Kent’s film also wastes a talented supporting cast. A minor subplot involving Leo’s daughter hoping for admission into Whitman gives Fraser a small arc and a sense of perspective. Unfortunately, that subplot is resolved much too easily, and the actor gets little chance to do more with his character than what is on the page. Fred Melamed pops up in a small part unworthy of his talent as Bennie, Leo’s old bookie friend, and Parker Posey also appears in a brief part as Eli’s frazzled junkie mom – wasted in more than one way – who drives him to the Whitman gates on his first day and is not seen again until the end credits.
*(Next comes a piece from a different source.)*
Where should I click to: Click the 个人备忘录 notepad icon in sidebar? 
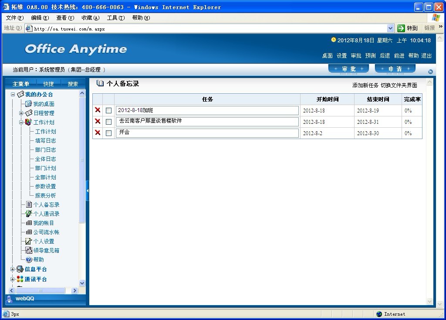pos(29,204)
HairBrained looks cheap too – it is hard to believe that the college grounds are empty because of under-admission or a budget that could only afford a handful of extras. Whitman is a school of lost causes and it also looks like a ghost town. So much so that you expect tumbleweeds to start bouncing through the courtyard at any moment.
Ultimately, it’s the film’s script that brings it down. It’s no more than a clumsy collection of indie coming-of-age clichés that never fulfills on its promise to be an enjoyable buddy movie. The screenplay forces these foils together too easily but then forgets to have either character help each other in a meaningful way.
HairBrained even has a sequence of the Warring Hares strutting through the courtyard in snazzy new jackets to a twee indie soundtrack, followed by an icky moment of the three males (and one female) on the team urinating against a building. It is hard to determine whether or not this scene is parodying the conventions of a teen comedy or just aping their clichés. Either way, HairBrained may be the most trivial film ever made that spends much of its running time focused on useless trivia.